Monitoring blinking LED for home power usage

What do you do when you want to add a new feature to some electronics but you can’t or don’t want to tear into the guts? You look for something external with which you can interface. We like these hacks because they take some thinking outside the box, literally and figuratively, and often involve an Aha! moment.

[Simon Aubury’s] big household load was electric heating and his ancient heaters didn’t provide any way to monitor their usage. His power meters weren’t smart meters and he didn’t want to open them up. But the power meters did have an external LED which blinked each time 1 Wh was consumed. Aha! He could monitor the blinks.

Home power usage graph
Maximum is white, average is orange, and minimum is blue.

Doing so was simple enough. Just point photoresistors at the two meter’s LEDs and connect them and capacitors to a Raspberry Pi’s GPIO pins. Every time a pulse is detected, his Python code increments the LED’s counter and every fifteen minutes he writes the counters to an SQL database. Analysing his data he saw that nothing much happens before 5 AM and that the lowest daytime usage is around noon. The maximum recorded value was due to a heater accidentally being left on and the minimum is due to a mini holiday. Pretty good info given that all he had to go on was a blinking light.

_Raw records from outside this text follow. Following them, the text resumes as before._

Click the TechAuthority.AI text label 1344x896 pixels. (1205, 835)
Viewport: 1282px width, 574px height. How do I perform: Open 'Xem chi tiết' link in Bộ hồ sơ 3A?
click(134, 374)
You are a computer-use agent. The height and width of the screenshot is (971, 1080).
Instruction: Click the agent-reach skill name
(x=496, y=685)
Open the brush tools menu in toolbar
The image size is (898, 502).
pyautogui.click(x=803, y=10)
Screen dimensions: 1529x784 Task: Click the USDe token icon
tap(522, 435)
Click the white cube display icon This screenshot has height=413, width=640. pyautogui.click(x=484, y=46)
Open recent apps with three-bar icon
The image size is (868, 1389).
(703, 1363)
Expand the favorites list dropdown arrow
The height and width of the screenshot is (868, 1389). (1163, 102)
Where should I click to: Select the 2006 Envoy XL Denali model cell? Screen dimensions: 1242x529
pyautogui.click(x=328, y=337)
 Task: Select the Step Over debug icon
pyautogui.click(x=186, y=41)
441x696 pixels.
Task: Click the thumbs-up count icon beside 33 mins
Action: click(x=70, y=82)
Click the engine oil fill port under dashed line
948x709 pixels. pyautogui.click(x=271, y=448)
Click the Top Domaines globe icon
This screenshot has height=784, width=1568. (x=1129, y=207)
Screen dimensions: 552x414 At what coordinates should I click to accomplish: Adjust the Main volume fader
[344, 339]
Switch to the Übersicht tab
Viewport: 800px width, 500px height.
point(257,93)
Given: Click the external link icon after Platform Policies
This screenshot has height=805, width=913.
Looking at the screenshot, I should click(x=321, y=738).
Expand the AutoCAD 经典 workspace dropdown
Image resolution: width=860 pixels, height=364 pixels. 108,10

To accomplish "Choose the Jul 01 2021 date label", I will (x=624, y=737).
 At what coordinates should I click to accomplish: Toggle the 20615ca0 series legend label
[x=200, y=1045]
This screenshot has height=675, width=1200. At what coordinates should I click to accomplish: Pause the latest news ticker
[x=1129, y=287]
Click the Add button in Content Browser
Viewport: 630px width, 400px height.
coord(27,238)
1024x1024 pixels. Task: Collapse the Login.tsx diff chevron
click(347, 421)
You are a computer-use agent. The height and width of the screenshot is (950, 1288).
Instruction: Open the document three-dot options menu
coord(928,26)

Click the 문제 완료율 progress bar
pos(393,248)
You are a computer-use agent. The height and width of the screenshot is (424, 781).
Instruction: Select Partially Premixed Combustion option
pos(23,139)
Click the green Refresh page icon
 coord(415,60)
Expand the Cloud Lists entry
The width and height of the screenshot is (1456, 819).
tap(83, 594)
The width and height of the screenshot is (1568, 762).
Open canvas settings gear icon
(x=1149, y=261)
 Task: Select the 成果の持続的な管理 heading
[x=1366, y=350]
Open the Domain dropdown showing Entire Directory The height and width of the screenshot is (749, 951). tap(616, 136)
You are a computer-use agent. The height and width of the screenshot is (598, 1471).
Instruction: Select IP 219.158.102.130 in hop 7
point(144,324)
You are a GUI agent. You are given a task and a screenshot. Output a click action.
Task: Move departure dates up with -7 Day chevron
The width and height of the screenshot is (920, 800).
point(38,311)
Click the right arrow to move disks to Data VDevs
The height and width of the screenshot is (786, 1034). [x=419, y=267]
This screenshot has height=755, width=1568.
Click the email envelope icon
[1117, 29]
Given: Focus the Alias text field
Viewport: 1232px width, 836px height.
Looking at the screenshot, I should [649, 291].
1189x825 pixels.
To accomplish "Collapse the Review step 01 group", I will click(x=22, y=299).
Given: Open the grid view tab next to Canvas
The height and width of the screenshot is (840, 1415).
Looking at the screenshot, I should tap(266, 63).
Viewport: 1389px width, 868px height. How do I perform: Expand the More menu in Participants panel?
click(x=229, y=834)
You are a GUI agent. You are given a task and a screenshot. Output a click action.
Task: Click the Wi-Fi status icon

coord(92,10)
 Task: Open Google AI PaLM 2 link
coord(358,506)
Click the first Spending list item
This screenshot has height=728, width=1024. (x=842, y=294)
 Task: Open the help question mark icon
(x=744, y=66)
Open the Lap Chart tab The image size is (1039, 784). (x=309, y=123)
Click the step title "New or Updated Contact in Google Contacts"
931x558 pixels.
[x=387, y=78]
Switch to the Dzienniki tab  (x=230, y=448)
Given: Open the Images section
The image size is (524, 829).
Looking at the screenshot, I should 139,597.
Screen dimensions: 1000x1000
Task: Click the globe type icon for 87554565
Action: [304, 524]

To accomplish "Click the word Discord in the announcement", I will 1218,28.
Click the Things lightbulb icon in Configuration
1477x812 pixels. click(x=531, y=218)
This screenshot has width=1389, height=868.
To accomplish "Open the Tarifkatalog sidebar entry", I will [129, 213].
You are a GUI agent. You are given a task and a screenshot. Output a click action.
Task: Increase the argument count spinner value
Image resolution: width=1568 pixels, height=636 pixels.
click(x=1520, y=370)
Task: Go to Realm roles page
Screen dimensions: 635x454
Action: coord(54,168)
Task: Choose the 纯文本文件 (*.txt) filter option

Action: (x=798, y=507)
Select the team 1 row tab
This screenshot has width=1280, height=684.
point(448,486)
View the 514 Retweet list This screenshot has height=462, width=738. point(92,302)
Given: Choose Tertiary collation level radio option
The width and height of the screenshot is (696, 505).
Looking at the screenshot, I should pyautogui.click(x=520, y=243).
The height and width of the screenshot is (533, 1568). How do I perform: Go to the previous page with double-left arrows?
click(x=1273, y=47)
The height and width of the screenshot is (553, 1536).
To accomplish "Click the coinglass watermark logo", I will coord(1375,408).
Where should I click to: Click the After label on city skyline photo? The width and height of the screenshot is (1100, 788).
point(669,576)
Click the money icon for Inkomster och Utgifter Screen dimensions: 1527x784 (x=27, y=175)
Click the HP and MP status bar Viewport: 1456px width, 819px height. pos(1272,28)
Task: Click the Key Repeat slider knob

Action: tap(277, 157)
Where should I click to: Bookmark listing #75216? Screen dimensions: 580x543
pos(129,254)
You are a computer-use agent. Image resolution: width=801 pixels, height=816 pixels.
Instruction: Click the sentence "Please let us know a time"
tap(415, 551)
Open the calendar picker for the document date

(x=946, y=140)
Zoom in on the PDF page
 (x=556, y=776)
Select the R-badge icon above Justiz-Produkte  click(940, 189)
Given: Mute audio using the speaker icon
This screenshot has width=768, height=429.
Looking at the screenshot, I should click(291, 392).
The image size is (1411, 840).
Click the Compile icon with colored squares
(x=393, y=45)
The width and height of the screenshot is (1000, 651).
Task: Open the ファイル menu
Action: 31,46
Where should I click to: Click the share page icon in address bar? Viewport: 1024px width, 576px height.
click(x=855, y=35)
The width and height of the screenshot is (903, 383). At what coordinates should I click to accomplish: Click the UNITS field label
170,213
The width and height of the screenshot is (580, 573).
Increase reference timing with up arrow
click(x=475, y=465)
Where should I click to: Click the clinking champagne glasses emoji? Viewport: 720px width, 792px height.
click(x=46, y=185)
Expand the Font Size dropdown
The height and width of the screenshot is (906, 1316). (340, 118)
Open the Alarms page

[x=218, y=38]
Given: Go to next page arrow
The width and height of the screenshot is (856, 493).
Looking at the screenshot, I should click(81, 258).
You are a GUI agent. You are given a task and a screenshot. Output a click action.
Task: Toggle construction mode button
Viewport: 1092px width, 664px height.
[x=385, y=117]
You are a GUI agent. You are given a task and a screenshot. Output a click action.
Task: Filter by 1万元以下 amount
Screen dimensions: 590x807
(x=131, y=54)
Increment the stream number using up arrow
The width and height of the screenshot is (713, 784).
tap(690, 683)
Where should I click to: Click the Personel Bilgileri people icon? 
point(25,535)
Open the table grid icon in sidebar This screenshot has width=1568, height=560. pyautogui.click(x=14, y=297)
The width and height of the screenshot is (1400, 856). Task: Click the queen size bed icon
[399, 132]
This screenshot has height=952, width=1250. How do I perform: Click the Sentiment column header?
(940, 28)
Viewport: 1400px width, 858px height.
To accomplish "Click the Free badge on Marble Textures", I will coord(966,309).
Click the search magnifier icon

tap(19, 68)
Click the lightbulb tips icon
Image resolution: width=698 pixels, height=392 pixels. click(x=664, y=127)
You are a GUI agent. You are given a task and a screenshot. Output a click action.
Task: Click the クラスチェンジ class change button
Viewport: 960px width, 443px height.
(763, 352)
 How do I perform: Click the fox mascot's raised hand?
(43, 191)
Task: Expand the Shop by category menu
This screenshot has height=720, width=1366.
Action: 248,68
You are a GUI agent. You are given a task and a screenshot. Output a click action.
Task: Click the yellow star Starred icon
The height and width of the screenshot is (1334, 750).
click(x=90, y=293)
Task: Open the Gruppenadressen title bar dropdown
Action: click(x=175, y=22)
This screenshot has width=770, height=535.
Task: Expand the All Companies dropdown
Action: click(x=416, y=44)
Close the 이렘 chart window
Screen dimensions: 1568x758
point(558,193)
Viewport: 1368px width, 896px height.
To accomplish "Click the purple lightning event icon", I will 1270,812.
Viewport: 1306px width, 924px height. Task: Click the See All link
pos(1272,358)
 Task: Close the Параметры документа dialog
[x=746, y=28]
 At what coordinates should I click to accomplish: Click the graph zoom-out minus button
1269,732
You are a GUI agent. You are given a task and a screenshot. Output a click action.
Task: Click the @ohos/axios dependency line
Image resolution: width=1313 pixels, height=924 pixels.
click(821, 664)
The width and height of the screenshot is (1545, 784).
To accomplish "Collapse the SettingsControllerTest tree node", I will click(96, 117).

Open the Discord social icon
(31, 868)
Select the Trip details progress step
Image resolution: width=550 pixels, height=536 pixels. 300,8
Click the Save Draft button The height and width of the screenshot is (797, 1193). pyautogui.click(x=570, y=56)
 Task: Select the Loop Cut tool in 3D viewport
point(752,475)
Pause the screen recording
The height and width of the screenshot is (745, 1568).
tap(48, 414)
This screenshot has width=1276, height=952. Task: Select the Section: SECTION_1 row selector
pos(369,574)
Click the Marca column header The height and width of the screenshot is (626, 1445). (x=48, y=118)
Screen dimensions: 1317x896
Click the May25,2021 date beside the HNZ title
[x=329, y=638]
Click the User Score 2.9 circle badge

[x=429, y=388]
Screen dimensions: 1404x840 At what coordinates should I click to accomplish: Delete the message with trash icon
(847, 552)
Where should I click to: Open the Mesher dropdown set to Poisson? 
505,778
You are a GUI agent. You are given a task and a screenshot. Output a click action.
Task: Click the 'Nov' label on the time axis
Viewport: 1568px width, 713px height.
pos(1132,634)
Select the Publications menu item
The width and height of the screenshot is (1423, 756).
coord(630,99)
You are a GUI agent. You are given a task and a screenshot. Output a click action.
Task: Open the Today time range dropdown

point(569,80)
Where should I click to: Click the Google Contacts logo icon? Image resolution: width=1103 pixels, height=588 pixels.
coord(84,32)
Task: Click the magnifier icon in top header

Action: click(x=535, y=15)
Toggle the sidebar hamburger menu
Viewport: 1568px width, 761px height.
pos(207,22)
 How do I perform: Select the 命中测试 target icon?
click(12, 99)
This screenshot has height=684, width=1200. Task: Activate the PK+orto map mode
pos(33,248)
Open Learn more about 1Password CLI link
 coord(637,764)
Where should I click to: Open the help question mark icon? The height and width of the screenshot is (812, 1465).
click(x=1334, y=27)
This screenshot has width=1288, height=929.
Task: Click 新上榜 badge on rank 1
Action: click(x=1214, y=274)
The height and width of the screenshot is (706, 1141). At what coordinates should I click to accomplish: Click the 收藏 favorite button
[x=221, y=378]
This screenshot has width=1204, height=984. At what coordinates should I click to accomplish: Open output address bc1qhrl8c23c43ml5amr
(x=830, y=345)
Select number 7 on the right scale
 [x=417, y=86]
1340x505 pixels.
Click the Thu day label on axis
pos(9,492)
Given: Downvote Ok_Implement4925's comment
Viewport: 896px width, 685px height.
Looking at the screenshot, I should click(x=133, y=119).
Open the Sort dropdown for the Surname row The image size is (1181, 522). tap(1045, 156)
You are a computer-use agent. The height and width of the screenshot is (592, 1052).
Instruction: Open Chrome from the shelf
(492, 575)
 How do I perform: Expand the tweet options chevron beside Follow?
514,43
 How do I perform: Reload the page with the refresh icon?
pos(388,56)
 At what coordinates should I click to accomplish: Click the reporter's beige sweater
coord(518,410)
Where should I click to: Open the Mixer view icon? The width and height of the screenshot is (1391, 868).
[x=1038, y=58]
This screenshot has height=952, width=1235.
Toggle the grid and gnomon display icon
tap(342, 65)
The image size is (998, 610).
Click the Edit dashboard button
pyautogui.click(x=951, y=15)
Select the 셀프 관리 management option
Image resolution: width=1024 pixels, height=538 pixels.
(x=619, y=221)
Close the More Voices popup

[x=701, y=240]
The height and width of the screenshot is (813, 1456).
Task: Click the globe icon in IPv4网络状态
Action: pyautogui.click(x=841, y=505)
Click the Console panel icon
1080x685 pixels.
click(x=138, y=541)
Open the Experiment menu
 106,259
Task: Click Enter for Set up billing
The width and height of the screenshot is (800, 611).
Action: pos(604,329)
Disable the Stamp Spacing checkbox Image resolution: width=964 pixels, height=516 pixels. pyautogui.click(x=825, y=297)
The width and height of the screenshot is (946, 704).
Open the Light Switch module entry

Where else are there LED indicators which you can tap into? Here’s an only slightly more invasive usage where a washing machine’s “end of cycle” LED  was removed and the power going to it was rerouted to an Arduino for remote monitoring.

14 thoughts on “Monitoring Power By Counting Blinks

  1. Did this 26 years ago with the old rotary disc type electricity meters common in Europe: The disc had a section en the edge painted black and n revolutions corresponded to 1 kWh. I taped a reflective IR sensor on the window in front of the disc and every time the painted par of the disc passed the IR sensor the reflected light dipped, so it was simply a case of hooking it up to a Schmitt trigger circuit that toggled the ring detect pin on the serial port of my pc. A simple program collected accumulated counts every hour, so I could make some pretty graphs of my consumption profile.

  2. Nice but why not using it like this: https://hackaday.io/project/27612-esp8266-d0-reader-sml-logger

    I did this with two of my Smartmeters (Heater, House) and its working like a charm. The Meter pushes the messages out at a given intervall and i push them to my RPi3 running a Emoncms / Node-Red Instance.

    I think he could do it that way too if the D0 Port is unlocked. But the Manual i found after a Quick Online Search is looking very promising.

    1. Because they don’t use that protocol, it’s something proprietary. And the local electricity suppliers have password protected it so even if you have the appropriate software you’re SOL.

  3. I’m doing similar with my mains meter, but using a DS2423 1-wire dual counter connected to the optical sensor (an LED acting as photodiode). The good thing is the counter has a built in accumulator and battery backup, so it can respond to high speed pulses and I only have to poll it every 5 mins.

    Also note – those actually are smart meters with IrDA type interfaces (the round silver things are optical alignment sockets), but the protocols are generally proprietary.

  4. I thought about this solution few years back, but now – my current energy company is providing a free option to activate Wireless M-Bus in the meter along with required authkey.

  5. Why mess around like that when you can make a non contact current sensor and get much more granular readings and not deface your meter. It is an interesting idea, but I don’t think I would go that way.

    1. For my meter I just 3d-printed a bracket with a hole for sensor. No defacing, and removal is easy. (Yes, there is infrared interface there, but.. it is a weird mix of IRDA and CIR (38kHz modulated serial, from what I was able to find), and getting a reader head is all but impossible.

    2. This is simpler, easier to make and it will always read exactly the same as your electricity meter. So if you wanted to use it to give meter readings to your power company, you don’t need to worry about any measurement differences.

  6. Meters in my country are already connected to the internet and you can see your usage in real time. But I’m planning to make a RTC+micro controlled relay to switch on my water heater at night, to save some money on the long run.